*Task directions:* All lines with the word "pixels" must be pulled from the entries below.

(Data items)
"""

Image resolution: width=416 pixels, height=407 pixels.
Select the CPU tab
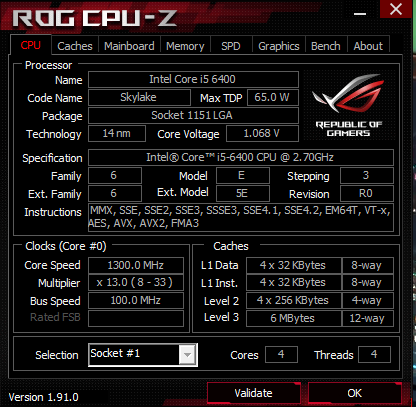click(x=31, y=45)
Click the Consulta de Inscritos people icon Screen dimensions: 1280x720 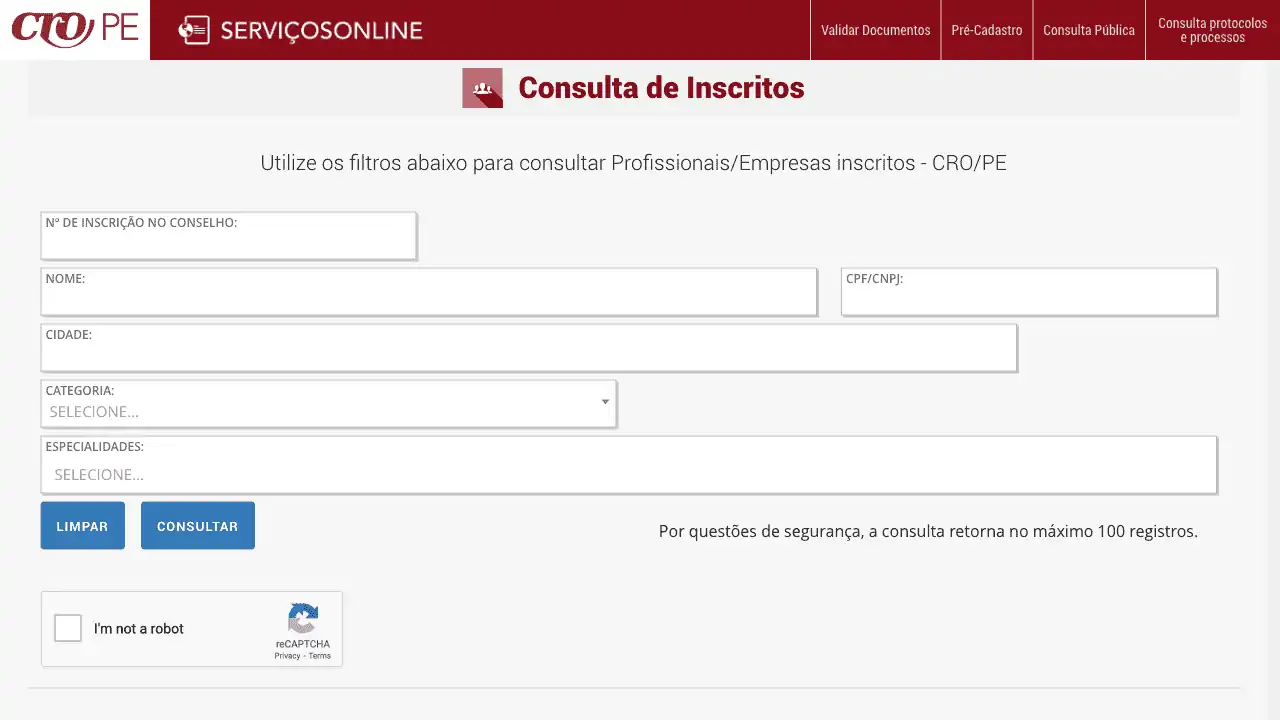[482, 88]

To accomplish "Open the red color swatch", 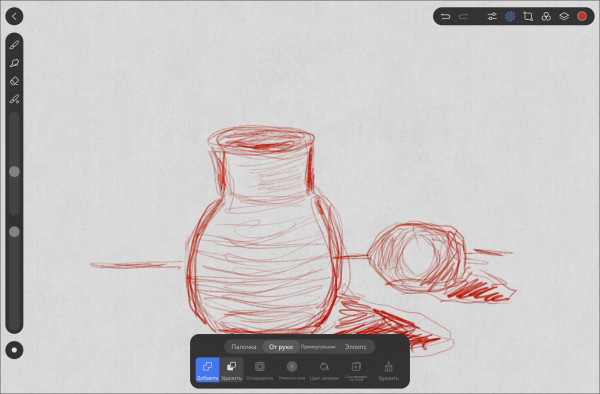I will pyautogui.click(x=582, y=16).
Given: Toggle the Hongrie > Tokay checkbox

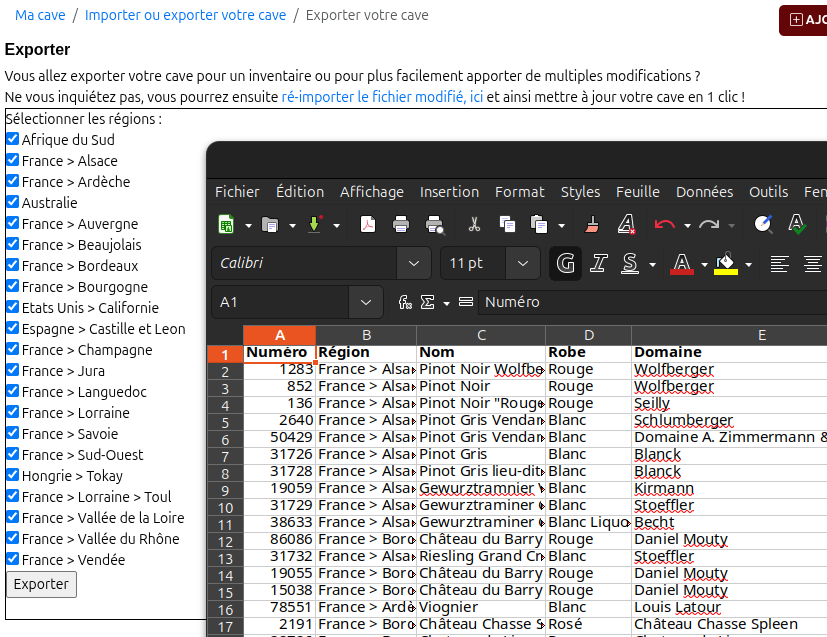Looking at the screenshot, I should coord(13,476).
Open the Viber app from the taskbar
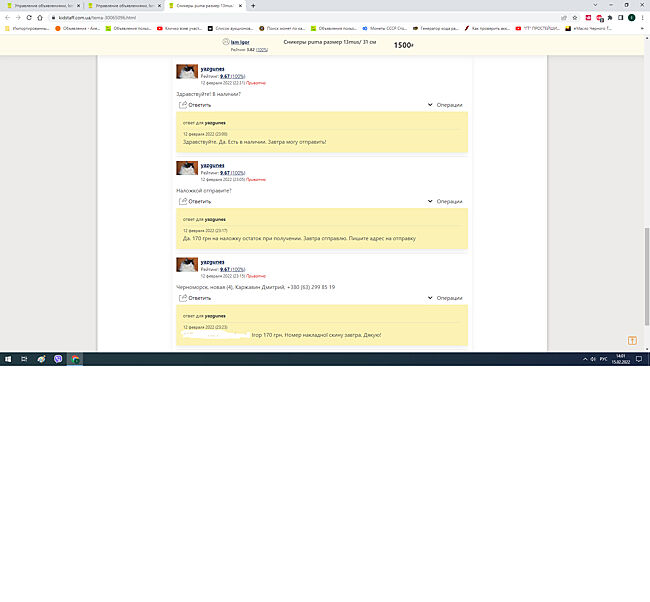The width and height of the screenshot is (650, 602). point(58,358)
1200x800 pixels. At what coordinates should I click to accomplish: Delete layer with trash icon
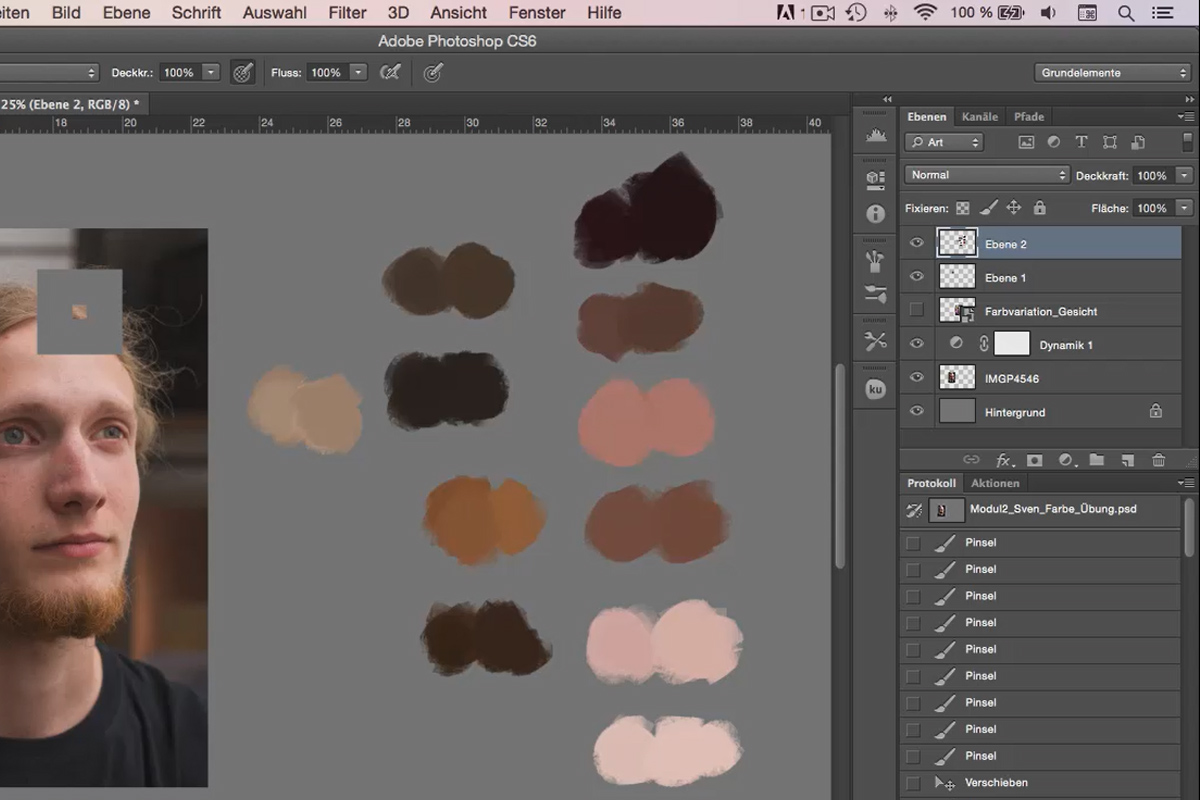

"""

*Exercise output:*
Image resolution: width=416 pixels, height=407 pixels.
1200x800 pixels. At what coordinates should I click to accomplish: Delete layer with trash icon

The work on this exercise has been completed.